Kudeta Myanmar: 180 Demonstran Tewas dan Ratusan Hilang Tanpa Jejak
Follow IDN Times untuk mendapatkan informasi terkini. Klik untuk follow WhatsApp Channel & Google News
Jakarta, IDN Times - Perserikatan Bangsa-Bangsa (PBB) melaporkan, hingga Selasa (16/3/2021) sedikitnya 149 demonstran yang menolak kudeta militer di Myanmar tewas akibat bentrokan dengan aparat. Sementara, angka yang dirilis Asosiasi Bantuan untuk Tahanan Politik (AAPP) lebih tinggi lagi, yaitu ada lebih dari 180 pengunjuk rasa Myanmar yang meninggal dunia.
PBB dan AAPP meyakini angka kematian yang sesungguhnya jauh lebih tinggi dari laporan. Sebab, mereka mendapati ratusan orang hilang sejak demonstrasi meledak di Myanmar mulai 1 Februari 2021.
"Jumlah korban tewas melonjak selama sepekan terakhir di Myanmar, di mana pasukan keamanan telah menggunakan kekuatan mematikan secara agresif terhadap pengunjuk rasa damai," kata juru bicara kantor hak asasi PBB, Ravina Shamdasani, sebagaimana dilaporkan Channel News Asia.
Baca Juga: Junta Militer Myanmar Umumkan Keadaan Darurat di Yangon
1. Lebih dari 2.084 ditetapkan sebagai tahanan politik
Selain pembunuhan, Shamdasani turut memperingatkan pasukan keamanan yang terus melakukan penangkapan dan penahanan secara sewenang-wenang. Data PBB menunjukkan, sedikitnya 2.084 orang telah ditetapkan sebagai tahanan politik.
"Laporan penyiksaan yang sangat menyedihkan di dalam tahanan juga telah muncul," ujar dia.

▶ [Cuplikan Item]

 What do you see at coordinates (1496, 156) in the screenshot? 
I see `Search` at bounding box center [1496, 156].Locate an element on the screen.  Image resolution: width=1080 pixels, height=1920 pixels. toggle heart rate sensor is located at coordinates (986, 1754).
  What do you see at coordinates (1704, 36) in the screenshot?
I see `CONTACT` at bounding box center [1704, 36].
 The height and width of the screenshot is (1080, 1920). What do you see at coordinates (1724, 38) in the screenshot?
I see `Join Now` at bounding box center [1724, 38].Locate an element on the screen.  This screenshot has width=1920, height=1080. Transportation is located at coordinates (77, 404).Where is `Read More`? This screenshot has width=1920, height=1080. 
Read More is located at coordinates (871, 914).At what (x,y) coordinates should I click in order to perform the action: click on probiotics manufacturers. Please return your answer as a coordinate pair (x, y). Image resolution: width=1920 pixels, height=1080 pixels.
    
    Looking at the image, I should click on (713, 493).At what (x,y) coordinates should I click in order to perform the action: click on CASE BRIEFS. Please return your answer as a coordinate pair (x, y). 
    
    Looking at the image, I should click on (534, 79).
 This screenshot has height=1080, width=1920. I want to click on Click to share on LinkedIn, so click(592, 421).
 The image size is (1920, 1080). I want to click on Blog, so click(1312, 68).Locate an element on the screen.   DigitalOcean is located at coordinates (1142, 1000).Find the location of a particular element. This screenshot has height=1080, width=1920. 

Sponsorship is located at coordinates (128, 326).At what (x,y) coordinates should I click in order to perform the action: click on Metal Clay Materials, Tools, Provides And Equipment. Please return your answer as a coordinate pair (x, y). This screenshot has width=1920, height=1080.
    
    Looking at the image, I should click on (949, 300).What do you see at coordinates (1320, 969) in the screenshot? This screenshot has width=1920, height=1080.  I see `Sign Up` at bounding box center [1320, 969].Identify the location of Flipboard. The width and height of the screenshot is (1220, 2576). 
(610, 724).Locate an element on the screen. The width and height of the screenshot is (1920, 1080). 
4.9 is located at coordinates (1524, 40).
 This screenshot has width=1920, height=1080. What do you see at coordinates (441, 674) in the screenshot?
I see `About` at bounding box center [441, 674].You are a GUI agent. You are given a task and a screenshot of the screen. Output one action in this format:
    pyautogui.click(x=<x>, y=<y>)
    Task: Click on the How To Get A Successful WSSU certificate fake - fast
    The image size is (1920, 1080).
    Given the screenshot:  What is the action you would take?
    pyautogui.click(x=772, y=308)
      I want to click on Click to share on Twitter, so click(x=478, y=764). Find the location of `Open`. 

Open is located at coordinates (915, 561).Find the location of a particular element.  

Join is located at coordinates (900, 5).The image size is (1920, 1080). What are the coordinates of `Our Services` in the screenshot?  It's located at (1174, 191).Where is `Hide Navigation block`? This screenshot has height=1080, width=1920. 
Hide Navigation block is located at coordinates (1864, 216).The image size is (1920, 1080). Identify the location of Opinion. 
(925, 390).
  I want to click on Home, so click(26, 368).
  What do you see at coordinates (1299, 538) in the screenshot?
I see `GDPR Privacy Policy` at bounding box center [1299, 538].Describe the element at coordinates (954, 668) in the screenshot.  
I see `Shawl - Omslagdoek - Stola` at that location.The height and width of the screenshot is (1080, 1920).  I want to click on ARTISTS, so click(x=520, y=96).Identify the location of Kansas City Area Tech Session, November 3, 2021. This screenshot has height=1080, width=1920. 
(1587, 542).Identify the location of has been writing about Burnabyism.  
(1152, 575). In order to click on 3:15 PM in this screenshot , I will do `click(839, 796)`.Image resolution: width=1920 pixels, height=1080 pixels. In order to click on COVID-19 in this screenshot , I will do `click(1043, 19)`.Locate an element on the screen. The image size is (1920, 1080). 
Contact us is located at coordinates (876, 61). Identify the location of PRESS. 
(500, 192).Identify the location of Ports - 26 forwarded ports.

▶ [Kumpulan Tugas]
1: Sebutkan setiap bilangan berbeda dalam teks tentang kudeta Myanmar yang ditulis dengan angka dan menyatakan jumlah orang.
2: Menurut teks tentang kudeta Myanmar, siapa juru bicara kantor hak asasi PBB yang pernyataannya dikutip?
3: Salin bagian teks tentang kudeta Myanmar mulai dari "Baca Juga: Junta" sampai dengan "sebagai tahanan politik.".
Item-item tersebut tidak diperlukan untuk mengerjakan tugas.

▶ [Daftar Jawaban]
1: 149, 180, 2.084

2: Ravina Shamdasani.

3:
Baca Juga: Junta Militer Myanmar Umumkan Keadaan Darurat di Yangon
1. Lebih dari 2.084 ditetapkan sebagai tahanan politik
Selain pembunuhan, Shamdasani turut memperingatkan pasukan keamanan yang terus melakukan penangkapan dan penahanan secara sewenang-wenang. Data PBB menunjukkan, sedikitnya 2.084 orang telah ditetapkan sebagai tahanan politik.